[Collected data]

BEGIN

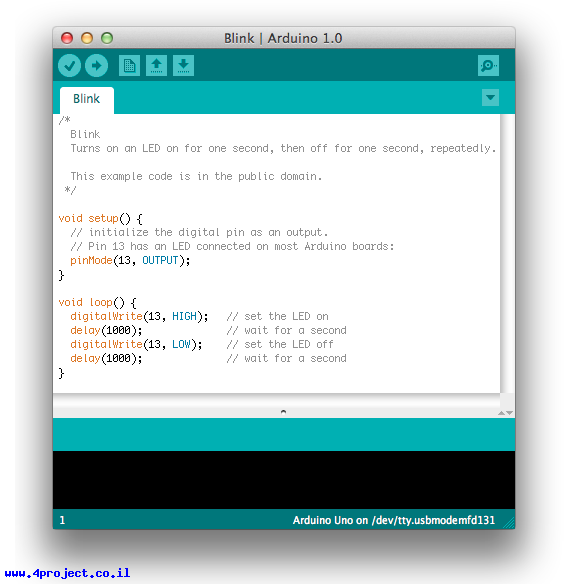This screenshot has width=580, height=584.
Task: Place cursor on delay(1000) first line
Action: coord(106,330)
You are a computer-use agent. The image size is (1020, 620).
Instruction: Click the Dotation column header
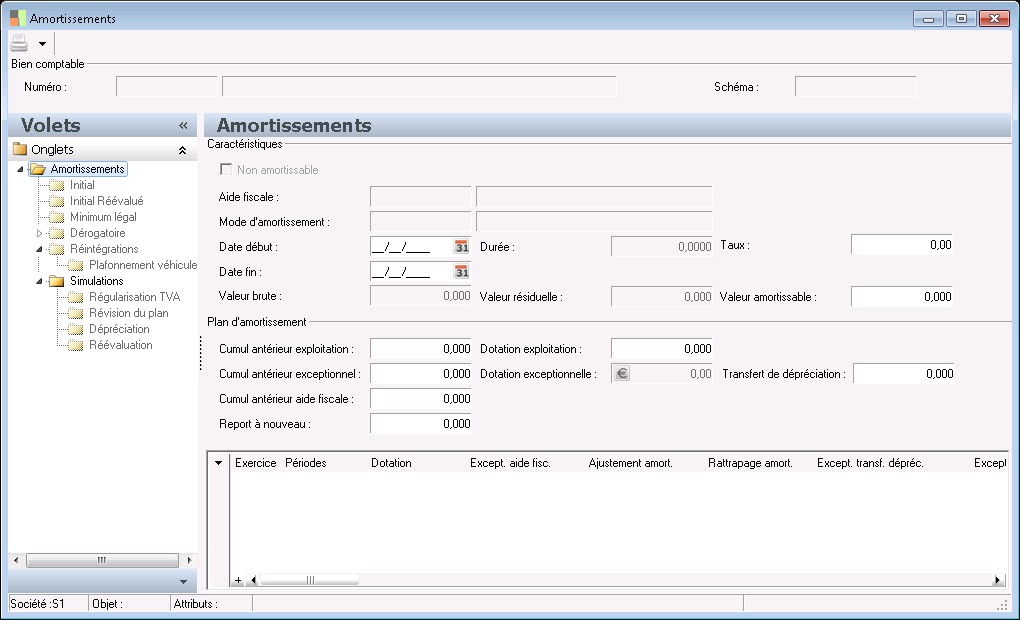pos(391,463)
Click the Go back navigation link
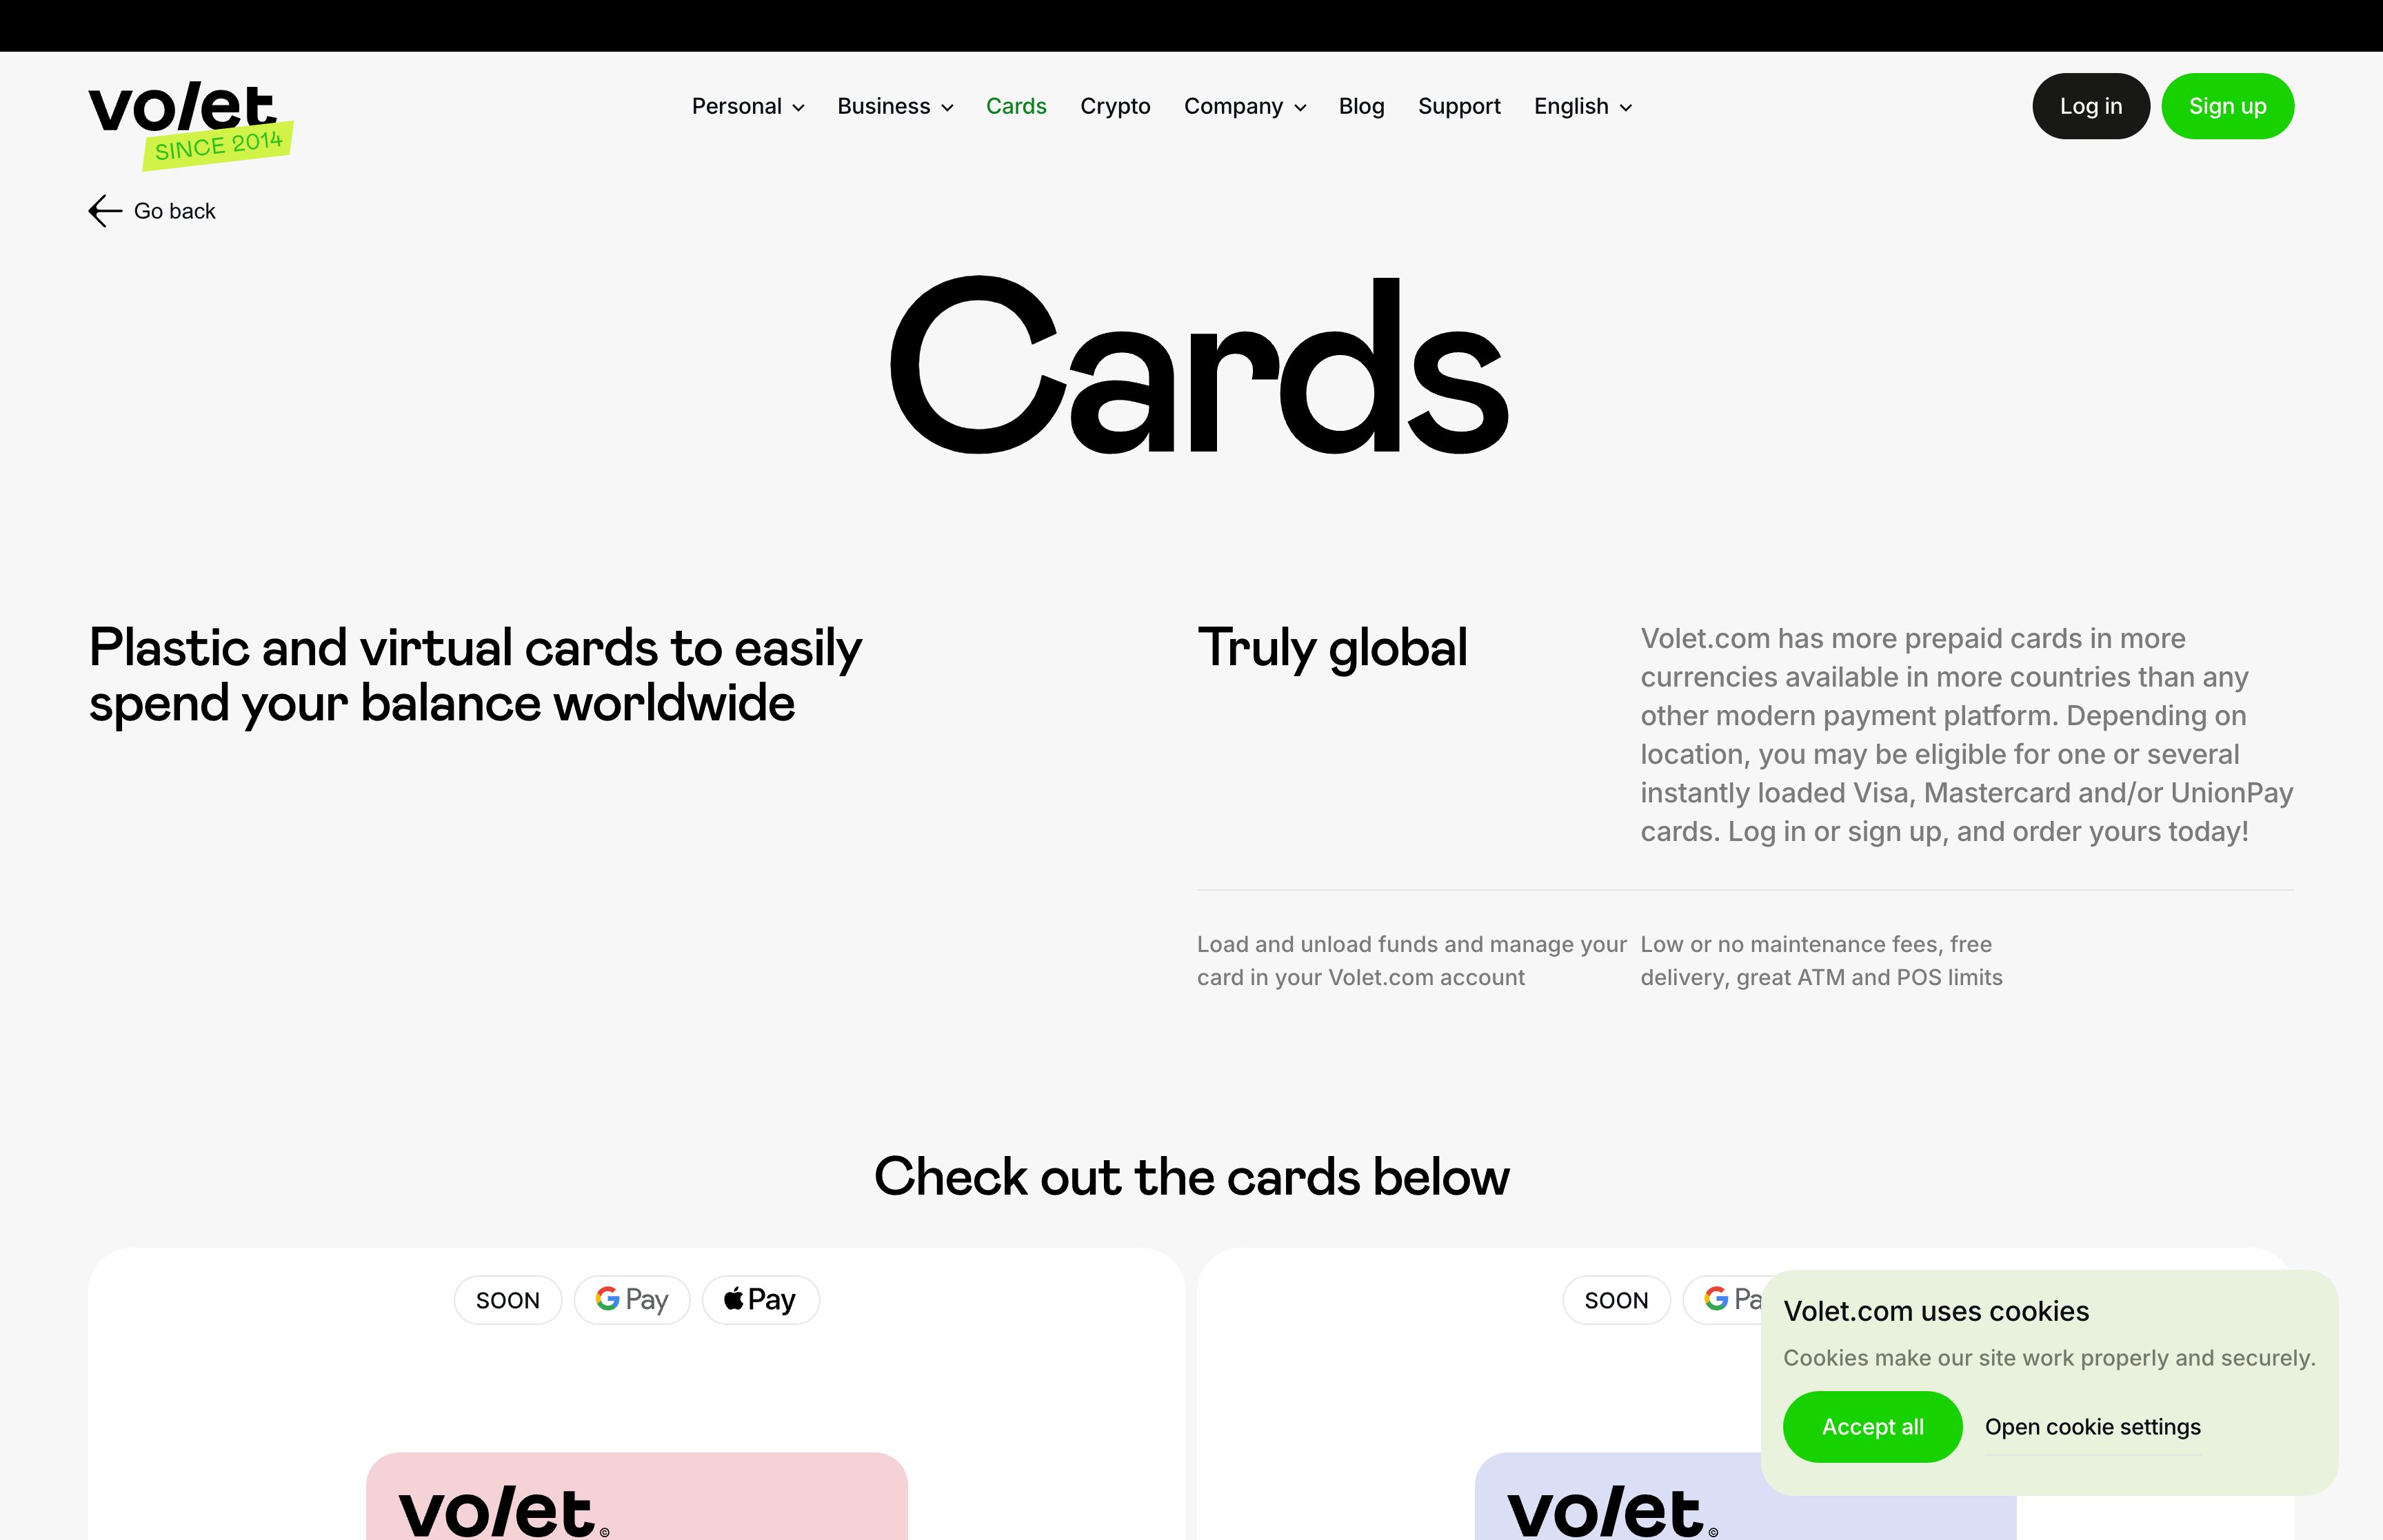 click(x=153, y=210)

END

## Task details
Your answer must be exactly the lines from the one with "You are a computer-use" through the last line of the entries, both included, with no pictures; please add nothing else.

## Answer
You are a computer-use agent. The image size is (1020, 620).
Instruction: Click the Dotation column header
pos(391,463)
Click the Go back navigation link
 click(x=153, y=210)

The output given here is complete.